● The problem: Going through the material underneath, give only the number of lines that contain "agent".

● Dataset excerpts:
________________________________________

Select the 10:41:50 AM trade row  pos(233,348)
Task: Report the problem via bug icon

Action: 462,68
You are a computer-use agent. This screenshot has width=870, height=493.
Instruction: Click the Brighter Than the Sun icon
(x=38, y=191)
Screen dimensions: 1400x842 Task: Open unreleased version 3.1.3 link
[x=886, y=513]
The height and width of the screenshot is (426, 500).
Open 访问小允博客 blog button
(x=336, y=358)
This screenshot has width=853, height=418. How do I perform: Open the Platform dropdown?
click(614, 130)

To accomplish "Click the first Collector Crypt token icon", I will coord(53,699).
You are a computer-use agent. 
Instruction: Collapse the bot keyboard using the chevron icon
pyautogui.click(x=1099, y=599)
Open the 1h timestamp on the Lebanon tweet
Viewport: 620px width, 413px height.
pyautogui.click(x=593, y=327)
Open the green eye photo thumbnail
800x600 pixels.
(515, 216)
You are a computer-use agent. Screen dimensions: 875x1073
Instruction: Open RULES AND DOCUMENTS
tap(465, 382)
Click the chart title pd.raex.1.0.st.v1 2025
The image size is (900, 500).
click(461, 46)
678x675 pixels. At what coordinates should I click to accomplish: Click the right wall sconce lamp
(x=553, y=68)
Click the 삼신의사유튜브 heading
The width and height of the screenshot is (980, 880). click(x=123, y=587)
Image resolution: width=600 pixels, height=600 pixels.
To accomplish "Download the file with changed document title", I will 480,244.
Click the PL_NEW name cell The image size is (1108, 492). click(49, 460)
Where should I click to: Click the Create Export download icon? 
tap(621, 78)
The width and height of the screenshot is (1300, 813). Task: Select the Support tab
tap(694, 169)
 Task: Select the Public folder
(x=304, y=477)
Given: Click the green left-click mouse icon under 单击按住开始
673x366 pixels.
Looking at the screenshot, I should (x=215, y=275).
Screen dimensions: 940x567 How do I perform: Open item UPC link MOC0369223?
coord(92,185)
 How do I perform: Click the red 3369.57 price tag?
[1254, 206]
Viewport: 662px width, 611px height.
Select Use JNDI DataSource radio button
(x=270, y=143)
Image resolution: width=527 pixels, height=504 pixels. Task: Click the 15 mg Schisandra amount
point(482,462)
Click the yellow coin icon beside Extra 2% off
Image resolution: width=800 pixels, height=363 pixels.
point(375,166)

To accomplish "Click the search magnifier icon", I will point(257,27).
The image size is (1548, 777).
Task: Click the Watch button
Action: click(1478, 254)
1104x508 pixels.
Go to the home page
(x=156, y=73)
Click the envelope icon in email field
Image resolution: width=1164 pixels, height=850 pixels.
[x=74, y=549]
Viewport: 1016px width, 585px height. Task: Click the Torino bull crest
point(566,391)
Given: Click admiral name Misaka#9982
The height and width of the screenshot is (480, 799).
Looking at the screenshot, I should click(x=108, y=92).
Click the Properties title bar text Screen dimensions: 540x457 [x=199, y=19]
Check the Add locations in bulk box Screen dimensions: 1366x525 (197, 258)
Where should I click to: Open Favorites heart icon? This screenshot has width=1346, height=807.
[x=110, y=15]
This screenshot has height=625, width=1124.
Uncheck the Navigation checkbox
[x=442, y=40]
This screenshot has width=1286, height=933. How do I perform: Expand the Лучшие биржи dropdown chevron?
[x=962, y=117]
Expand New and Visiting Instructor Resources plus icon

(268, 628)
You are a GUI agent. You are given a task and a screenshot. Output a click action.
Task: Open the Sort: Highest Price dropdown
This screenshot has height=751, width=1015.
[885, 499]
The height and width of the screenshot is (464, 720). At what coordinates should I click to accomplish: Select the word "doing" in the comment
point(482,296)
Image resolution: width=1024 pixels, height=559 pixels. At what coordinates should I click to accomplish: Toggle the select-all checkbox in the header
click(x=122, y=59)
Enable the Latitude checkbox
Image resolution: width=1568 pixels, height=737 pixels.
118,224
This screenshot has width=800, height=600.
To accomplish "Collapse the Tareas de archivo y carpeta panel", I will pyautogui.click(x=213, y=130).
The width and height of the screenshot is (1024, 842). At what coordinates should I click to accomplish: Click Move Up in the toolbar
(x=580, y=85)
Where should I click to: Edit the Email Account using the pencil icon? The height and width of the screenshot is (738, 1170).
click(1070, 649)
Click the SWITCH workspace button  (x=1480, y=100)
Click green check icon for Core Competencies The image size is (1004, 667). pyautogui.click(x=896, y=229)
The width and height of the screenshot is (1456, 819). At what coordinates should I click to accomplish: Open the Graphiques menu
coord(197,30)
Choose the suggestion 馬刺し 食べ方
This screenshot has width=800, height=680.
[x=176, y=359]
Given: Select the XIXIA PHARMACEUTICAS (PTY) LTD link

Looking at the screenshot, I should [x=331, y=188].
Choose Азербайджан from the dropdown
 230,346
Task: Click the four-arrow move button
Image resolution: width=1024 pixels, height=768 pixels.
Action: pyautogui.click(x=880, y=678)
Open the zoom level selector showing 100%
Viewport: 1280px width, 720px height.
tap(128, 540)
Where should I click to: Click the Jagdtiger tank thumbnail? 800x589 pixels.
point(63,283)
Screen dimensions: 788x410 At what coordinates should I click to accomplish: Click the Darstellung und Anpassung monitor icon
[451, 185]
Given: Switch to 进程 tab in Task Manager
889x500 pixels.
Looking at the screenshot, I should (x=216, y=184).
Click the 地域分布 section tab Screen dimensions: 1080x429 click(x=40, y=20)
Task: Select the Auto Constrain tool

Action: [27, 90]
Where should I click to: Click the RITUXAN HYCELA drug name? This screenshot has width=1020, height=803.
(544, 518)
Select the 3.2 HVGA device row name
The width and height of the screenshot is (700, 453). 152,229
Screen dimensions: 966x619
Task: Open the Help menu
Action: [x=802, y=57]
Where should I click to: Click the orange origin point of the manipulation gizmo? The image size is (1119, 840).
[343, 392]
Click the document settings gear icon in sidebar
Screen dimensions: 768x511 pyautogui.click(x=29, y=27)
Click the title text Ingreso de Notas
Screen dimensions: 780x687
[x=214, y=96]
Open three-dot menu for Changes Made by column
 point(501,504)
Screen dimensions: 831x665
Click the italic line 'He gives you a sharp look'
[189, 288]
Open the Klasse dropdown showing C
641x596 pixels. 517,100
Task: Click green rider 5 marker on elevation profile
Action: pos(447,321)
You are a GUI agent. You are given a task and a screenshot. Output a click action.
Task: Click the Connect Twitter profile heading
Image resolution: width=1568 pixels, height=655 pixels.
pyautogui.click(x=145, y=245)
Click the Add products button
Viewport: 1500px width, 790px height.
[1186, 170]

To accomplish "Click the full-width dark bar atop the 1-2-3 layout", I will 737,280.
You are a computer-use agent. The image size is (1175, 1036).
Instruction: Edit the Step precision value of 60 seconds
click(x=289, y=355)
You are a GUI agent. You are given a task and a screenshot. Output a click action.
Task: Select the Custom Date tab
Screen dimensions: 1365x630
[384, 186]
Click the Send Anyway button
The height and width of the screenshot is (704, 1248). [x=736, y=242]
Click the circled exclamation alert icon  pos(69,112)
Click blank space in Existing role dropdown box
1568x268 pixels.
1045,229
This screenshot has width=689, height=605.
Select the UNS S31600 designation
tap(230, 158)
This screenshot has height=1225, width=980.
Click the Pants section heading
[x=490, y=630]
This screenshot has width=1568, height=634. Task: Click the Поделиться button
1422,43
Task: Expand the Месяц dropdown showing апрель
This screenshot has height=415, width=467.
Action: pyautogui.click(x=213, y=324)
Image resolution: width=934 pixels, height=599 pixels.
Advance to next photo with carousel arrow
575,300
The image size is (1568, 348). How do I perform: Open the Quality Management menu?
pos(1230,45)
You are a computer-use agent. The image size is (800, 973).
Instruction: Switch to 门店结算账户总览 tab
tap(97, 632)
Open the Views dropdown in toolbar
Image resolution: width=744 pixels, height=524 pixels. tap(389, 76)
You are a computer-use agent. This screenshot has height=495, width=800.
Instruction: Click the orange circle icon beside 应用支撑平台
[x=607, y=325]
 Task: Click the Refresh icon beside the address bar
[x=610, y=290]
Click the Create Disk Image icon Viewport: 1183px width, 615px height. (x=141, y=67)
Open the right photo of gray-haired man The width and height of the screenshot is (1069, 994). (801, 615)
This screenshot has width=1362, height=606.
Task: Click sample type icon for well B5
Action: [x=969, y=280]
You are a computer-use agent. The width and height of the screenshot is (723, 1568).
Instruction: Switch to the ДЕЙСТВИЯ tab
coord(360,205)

________________________________________

● Written response: 10